10.2. Apart from the Trust being the sole shareholder in Loumarles it is also
the sole shareholder in Webram Eleven (Pty) Ltd and Vtric (Pty) Ltd and a
trustee will be able to ascertain whether any of such companies have assets
which can be realised for the benefit of creditors.
10.3. The items in the inventory referred to above may constitute assets
belonging to the trust, which the trustee can utilize for the benefit of creditors.
10.4. The circumstances require that the trustee investigate the affairs of the
trust and there is at least a reasonable possibility that he may locate assets
which will afford a pecuniary benefit to creditors.
11. The following further features of the answering affidavit in case 71111 are
relevant:
11.1. In respect of Webram and Vtric, Mr De Leeuw baldly confirms that
these entities have been dormant for many years and have no assets.
11.2. The Applicant's averment that the farm has substantial value is noted
and not disputed.
11.3. It is stated th at the movable assets which were attached related to the
trust and not to Mr De Leeuw personally.
11.4. The Applicant's averments and contentions relating to advantage to
creditors are denied and it is stated that there are no creditors apart from the
Applicant.

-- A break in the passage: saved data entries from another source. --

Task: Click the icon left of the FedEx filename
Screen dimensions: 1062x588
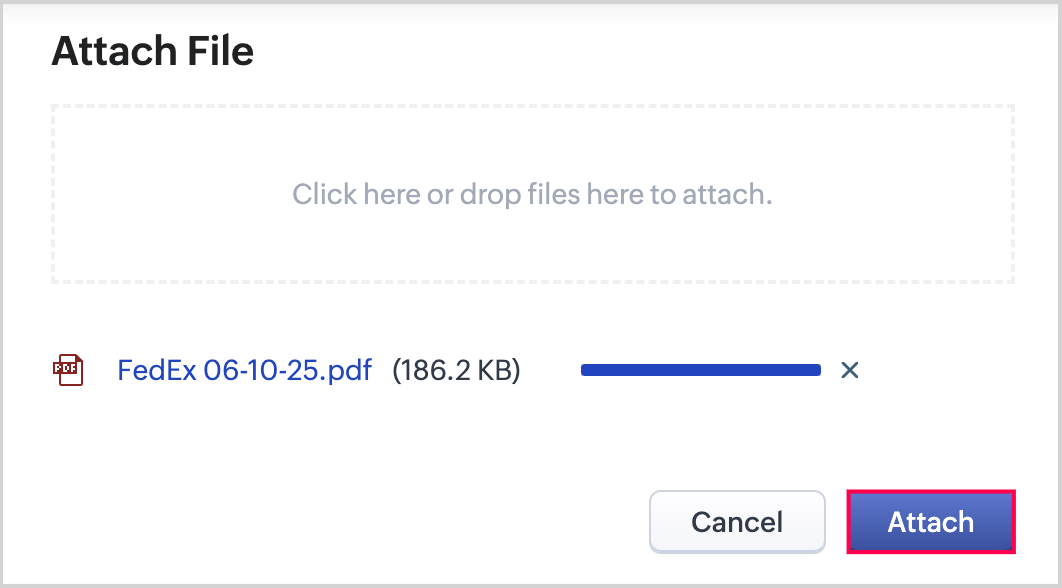Action: [68, 370]
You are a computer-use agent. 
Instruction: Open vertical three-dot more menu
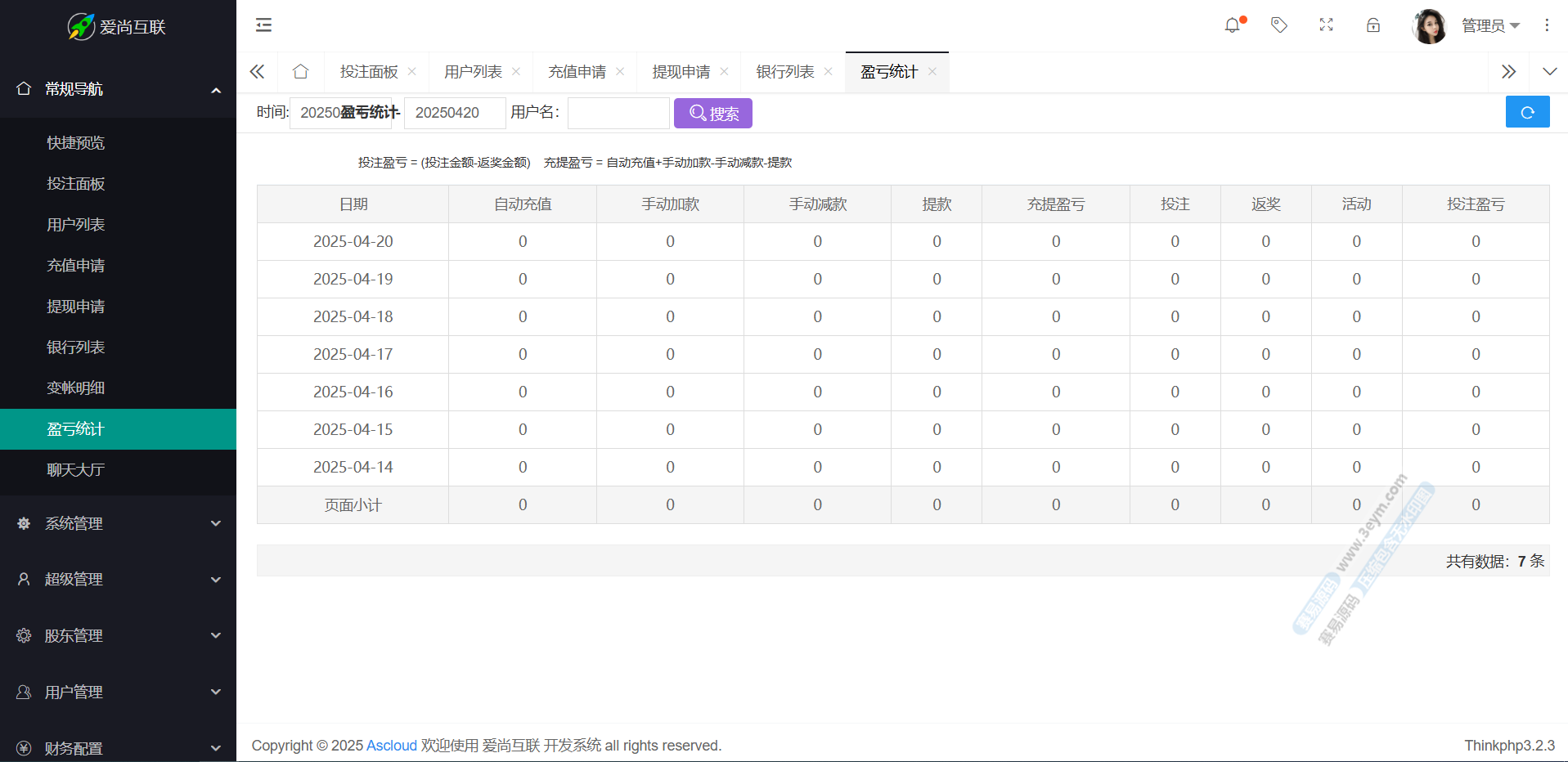[1546, 25]
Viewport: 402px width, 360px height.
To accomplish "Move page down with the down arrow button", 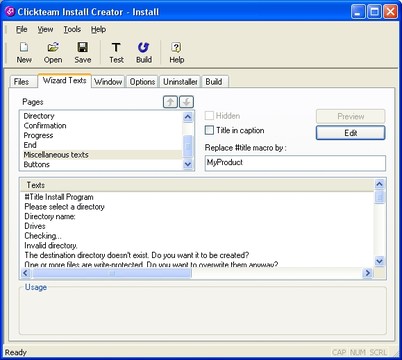I will [186, 102].
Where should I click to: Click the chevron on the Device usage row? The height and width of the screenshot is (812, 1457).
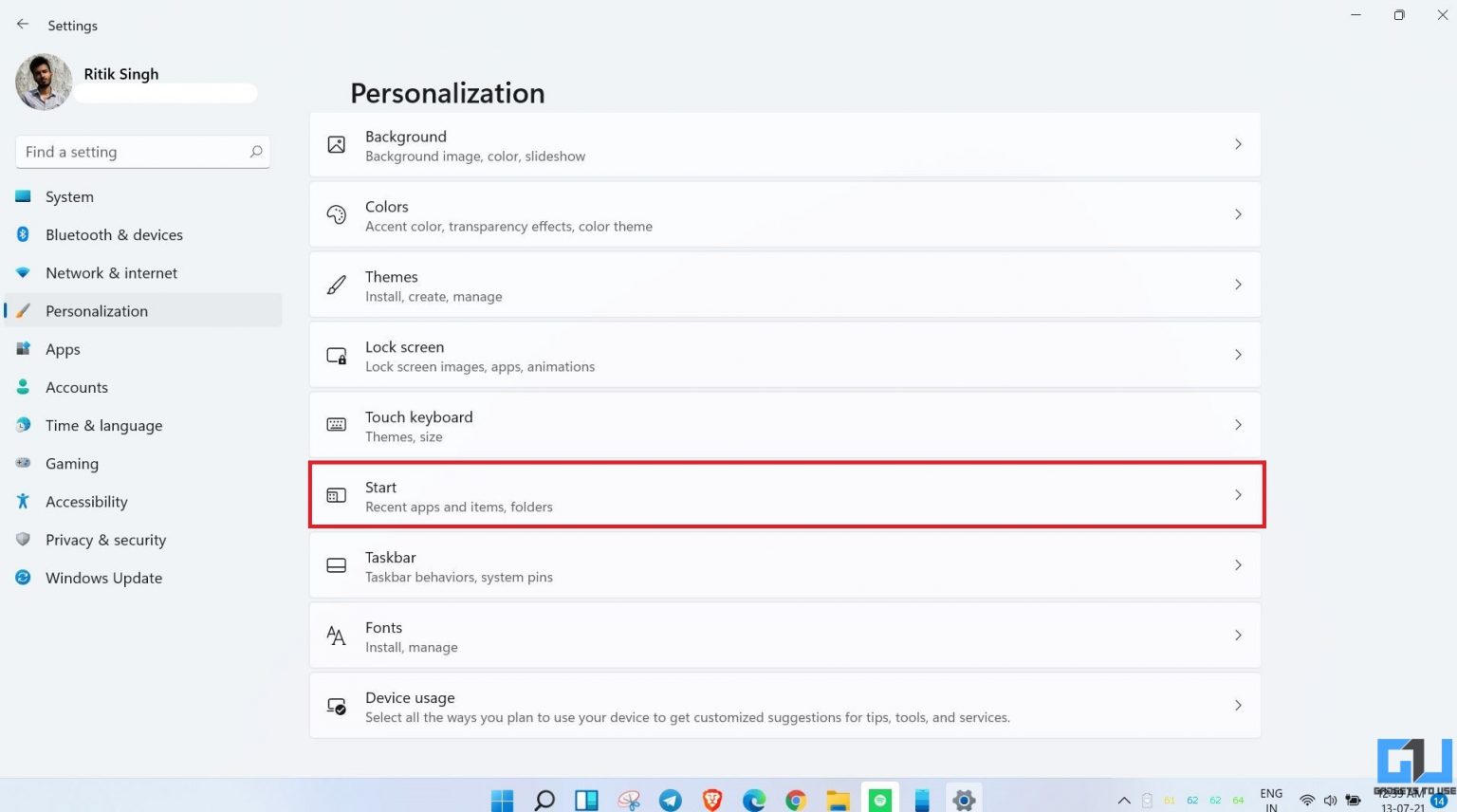(x=1238, y=705)
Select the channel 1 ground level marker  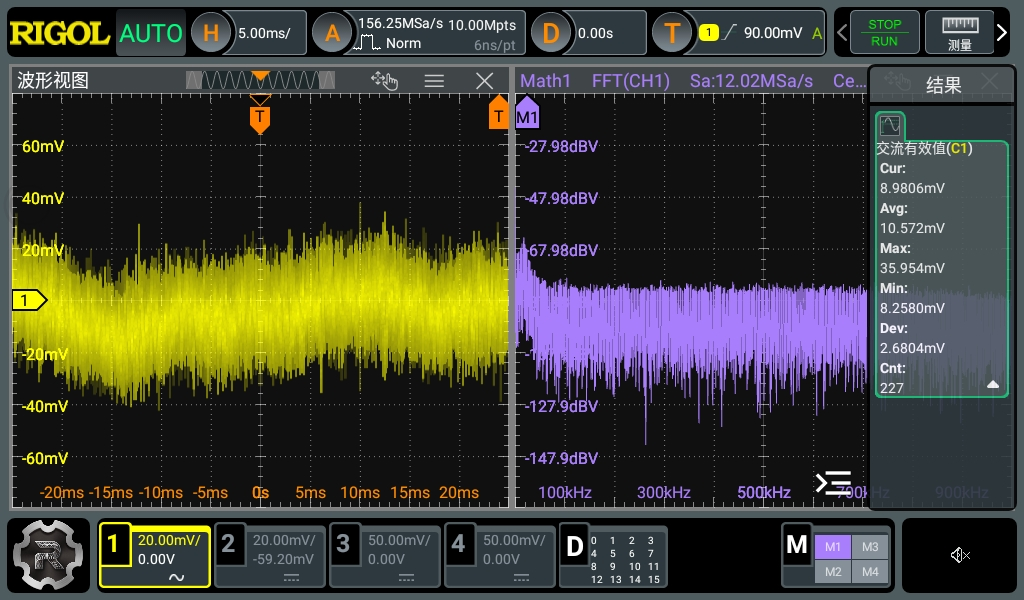28,299
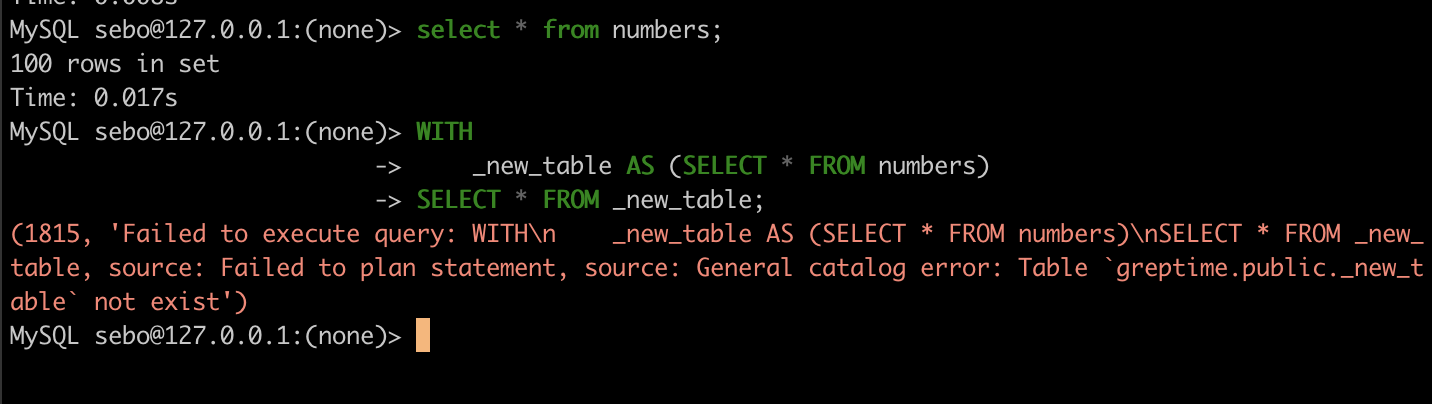Click the green AS keyword
The image size is (1432, 404).
[639, 166]
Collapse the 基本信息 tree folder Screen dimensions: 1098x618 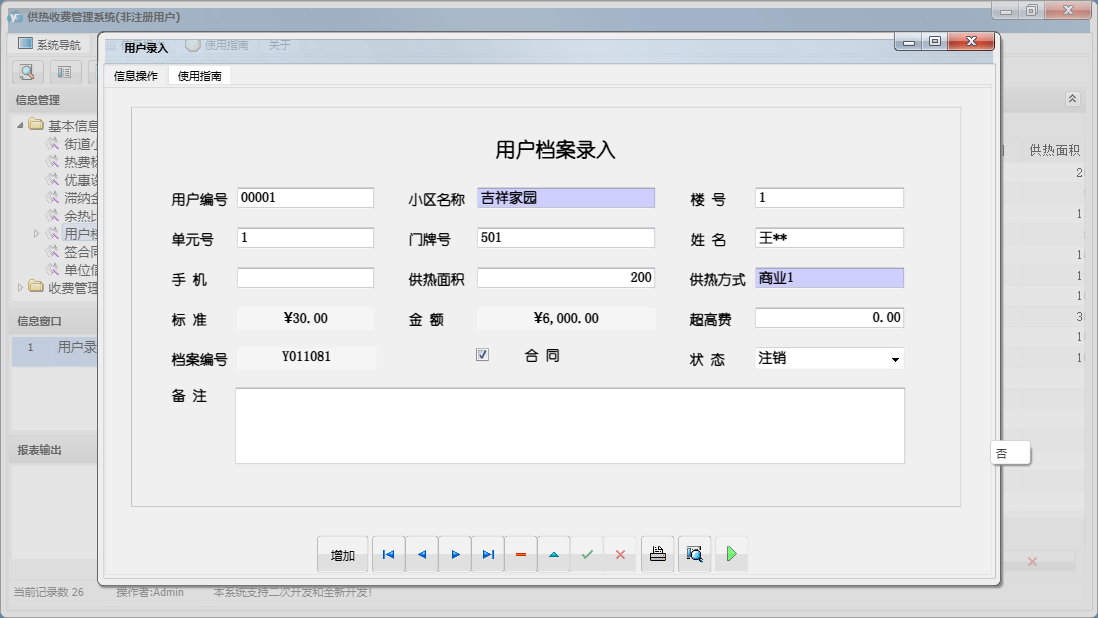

It is stated that sequestration of the trust will not hold any
advantage even to the Applicant. Although it is raised that the liquidation
proceedings of ADL are ongoing and that it is unclear what benefit will be
yielded to the Applicant from the liquidation of ADL, ADL has now finally been
wound up as indicated above.
11.5. It is denied that the investigation of a trustee would lead to a location of
any assets of substantial value.
11.6. Although there is a bare denial of the averment that the trust is factually
insolvent, no evidence is provided which could justify the conclusion that the
trust is factually solvent.
12. The only important differences between the papers under case 71111 and
case 74271 are as follows:
12.1. In addition to the service of the warrants of execution dealt with in both
case 71111 and case 74271, service of the warrant of execution on Mr de
Leeuw personally on 25 April 2023 is dealt with in case 74271.
12.2. This return reads as follows:
"The WARRANT OF EXECUTION in this matter, which service address
is Plot 1 […], 5[…] B[…] Avenue, Kenley, Sinoville is returned herewith
on this 25 th day of April 2023 at 08:00 as NO ASSETS OF [MR DE
LEEUW] COULD BE FOUND AT THE GIVEN ADDRESS. ALL THE
ASSETS IS PRESUMABLY ON A FARM IN NABOOMSPRUIT
NAMELY; 513KR, NABOOMSPRUIT AS INFORMED BY MR CAG
DE LEEUW ... " (Emphasis added)
12.3. In the answering affidavit in case 74271 Mr De Leeuw merely notes the
content quoted above, but does not elucidate the sentence which has been
emphasised above. Mr De Leeuw does, however, state with reference to a
return of non -service by the Sheriff that the Sheriff seemingly failed to locate
the farm despite it being easily traceable with large signs on the way to the
farm. Mr De Leeuw suggests, with some justification that the Applicant should
have requested information pertaining to the farm from the Respondents'
attorneys of record who had already been on record for a substantial period.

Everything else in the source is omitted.